— Conjunto de tareas —
1. Cita literalmente el fragmento sobre el viaje del Papa empezando en «Hay viajes del» y terminando en «pronunciar esa palabra.».
2. Indica si cada afirmación concuerda con el fragmento sobre el viaje del Papa, respondiendo sí o no y citando literalmente las palabras del fragmento que lo deciden: (a) quien escribe ha estado en África una veintena de veces; (b) el encuentro con las víctimas de la violencia tuvo lugar en Kinshasa; (c) la guerra que golpea el Congo comenzó hace pocos meses.
3. Enumera, sin repetir ninguna, todas las formas verbales en pretérito perfecto compuesto y en primera persona del singular que aparecen en el fragmento sobre el viaje del Papa.

— Fragmento mostrado —
::::::::
El Papa en Kinshasa durante su encuentro con las víctimas de la violencia de la guerra en el Congo (Foto Vatican Media/Catholic Press Photo)

África. De viaje con el Papa, otro mundo en medio del mundo

Entre las diversas etapas de la visita de Francisco, el encuentro con las víctimas de la violencia de una guerra que golpea el Congo desde hace décadas. Y el florecimiento de una «inesperada belleza» que parece imposible
Stefano Maria Paci

Hay viajes del Papa que son como un puñetazo en el estómago, durante los que vives episodios que te quitan el aliento. Ya he estado en África una veintena de veces, en viajes papales o en otros reportajes. He entrado en pueblos perdidos y en periferias urbanas destrozadas, con hogueras al aire libre, me he encontrado con brujas y hechiceros, he abrazado a niños en barracones llenos de barro donde la piedad humana te hace un nudo en la garganta y parece que te va a ahogar, y he visto barrios ricos que parecen “otro país” dentro del mismo país. He visto en muchos lugares el extraordinario trabajo de voluntarios como los de AVSI, luces en medio de las tinieblas, rayos de esperanza allí donde los nativos ni siquiera se atreven a pronunciar esa palabra.
::::::::
— Extractos de entradas —
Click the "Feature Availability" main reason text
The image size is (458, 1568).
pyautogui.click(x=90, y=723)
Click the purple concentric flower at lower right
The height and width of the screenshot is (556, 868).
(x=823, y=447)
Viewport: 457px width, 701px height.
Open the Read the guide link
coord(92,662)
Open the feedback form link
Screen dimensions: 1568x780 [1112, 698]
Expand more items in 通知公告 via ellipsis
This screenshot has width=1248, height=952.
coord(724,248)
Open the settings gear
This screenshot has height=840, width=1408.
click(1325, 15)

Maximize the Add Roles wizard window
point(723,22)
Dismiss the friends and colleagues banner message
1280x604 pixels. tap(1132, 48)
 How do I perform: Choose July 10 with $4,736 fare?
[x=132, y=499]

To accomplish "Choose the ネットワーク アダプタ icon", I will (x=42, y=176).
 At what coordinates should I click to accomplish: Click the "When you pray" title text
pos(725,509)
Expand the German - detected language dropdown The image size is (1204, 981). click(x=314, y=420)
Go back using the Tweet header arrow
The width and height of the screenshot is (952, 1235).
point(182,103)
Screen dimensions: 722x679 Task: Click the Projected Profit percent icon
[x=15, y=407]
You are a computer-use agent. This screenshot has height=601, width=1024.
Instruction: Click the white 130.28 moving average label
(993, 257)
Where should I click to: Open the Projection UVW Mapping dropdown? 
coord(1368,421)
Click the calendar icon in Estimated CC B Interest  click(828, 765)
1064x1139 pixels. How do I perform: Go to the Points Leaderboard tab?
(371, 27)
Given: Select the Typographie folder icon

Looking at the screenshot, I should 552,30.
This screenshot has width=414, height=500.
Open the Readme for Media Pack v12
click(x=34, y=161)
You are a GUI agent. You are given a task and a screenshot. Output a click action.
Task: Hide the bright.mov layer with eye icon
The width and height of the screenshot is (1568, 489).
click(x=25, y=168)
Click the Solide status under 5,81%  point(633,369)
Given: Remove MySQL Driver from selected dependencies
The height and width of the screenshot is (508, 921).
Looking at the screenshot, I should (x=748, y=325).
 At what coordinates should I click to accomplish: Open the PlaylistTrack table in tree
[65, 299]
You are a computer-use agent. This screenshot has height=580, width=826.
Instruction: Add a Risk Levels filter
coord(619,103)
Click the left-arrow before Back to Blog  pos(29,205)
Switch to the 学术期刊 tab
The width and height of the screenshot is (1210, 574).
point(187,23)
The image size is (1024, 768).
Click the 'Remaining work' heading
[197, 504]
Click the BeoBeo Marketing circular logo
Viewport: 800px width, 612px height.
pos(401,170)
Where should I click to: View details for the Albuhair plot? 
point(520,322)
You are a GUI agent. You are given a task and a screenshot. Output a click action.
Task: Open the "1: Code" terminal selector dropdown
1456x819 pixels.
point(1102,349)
::::::::
— Respuestas por tarea —
1.
Hay viajes del Papa que son como un puñetazo en el estómago, durante los que vives episodios que te quitan el aliento. Ya he estado en África una veintena de veces, en viajes papales o en otros reportajes. He entrado en pueblos perdidos y en periferias urbanas destrozadas, con hogueras al aire libre, me he encontrado con brujas y hechiceros, he abrazado a niños en barracones llenos de barro donde la piedad humana te hace un nudo en la garganta y parece que te va a ahogar, y he visto barrios ricos que parecen “otro país” dentro del mismo país. He visto en muchos lugares el extraordinario trabajo de voluntarios como los de AVSI, luces en medio de las tinieblas, rayos de esperanza allí donde los nativos ni siquiera se atreven a pronunciar esa palabra.

2.
(a) Sí: «Ya he estado en África una veintena de veces».
(b) Sí: «El Papa en Kinshasa durante su encuentro con las víctimas de la violencia de la guerra en el Congo».
(c) No: «una guerra que golpea el Congo desde hace décadas».

3.
he estado
he entrado
me he encontrado
he abrazado
he visto